À margem de uma visita a uma empresa ligada às energias renováveis, Francisco César lembrou que os Açores atravessam um período de forte pressão sobre o custo de vida, com aumentos significativos nos combustíveis, energia e bens essenciais, defendendo que os programas financiados pelo PRR deveriam estar a funcionar “com rapidez e eficácia”.

“Quando se tem milhões e milhões de euros no âmbito do PRR para apostar na eficiência energética e na diminuição do custo que as famílias e as empresas têm com a energia, era importante que os programas do Governo pudessem ter eficácia”, afirmou. 

O líder socialista revelou que, no programa Solenerge, existem atualmente cerca de 60 milhões de euros disponíveis para apoio a fundo perdido, mas o Governo Regional “ainda não conseguiu gastar nem sequer metade” dessas verbas. 

Francisco César alertou também para os atrasos nos apoios à mobilidade elétrica, numa altura em que os preços da gasolina e do gasóleo continuam próximos dos dois euros por litro.

“No âmbito da mobilidade elétrica, muito importante para quem sabe que o gasóleo e a gasolina estão com preços que rondam os dois euros, não está pago 2025 e ainda está em análise 2026”, criticou. 

Segundo o Presidente do PS/Açores, os atrasos estendem-se igualmente ao programa ProEnergia e às medidas financiadas pelo RepowerEU, onde continuam “cerca de dois mil processos por analisar e pagar”. 

Para Francisco César, a situação demonstra falta de capacidade de execução por parte do Governo Regional, prejudicando diretamente famílias e empresas açorianas que aguardam apoios para reduzir custos com energia e combustíveis.

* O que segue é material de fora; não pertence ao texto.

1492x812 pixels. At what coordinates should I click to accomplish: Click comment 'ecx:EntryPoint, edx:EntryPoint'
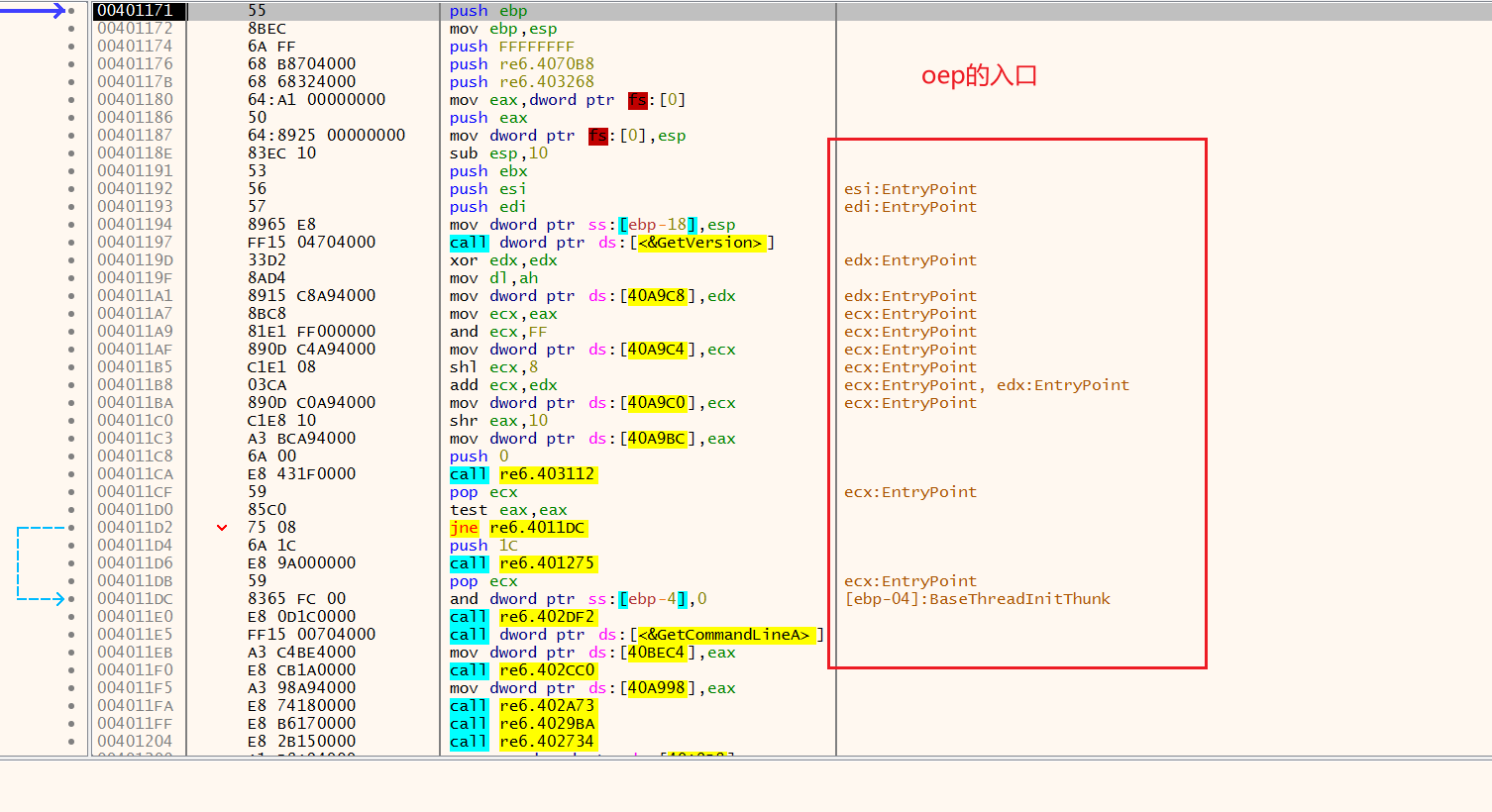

“Quando não há competência na gestão da coisa pública, quem paga neste momento são as famílias”, afirmou. 

O líder socialista defendeu que, perante o volume de candidaturas e os atrasos acumulados, o Governo Regional deveria ter reforçado os mecanismos de análise e processamento dos apoios, recorrendo, por exemplo, a entidades externas ou universidades para acelerar a execução.

“Se o Partido Socialista fosse Governo, havendo dinheiro disponível, o que nós teríamos feito era contratar empresas ou até universidades para que a análise dos projetos fosse feita de forma mais rápida e eficiente”, defendeu. 

Francisco César alertou ainda para o risco de perda de fundos comunitários caso o Governo continue sem capacidade de execução, apelando a uma resposta urgente para garantir que os apoios chegam efetivamente às famílias açorianas.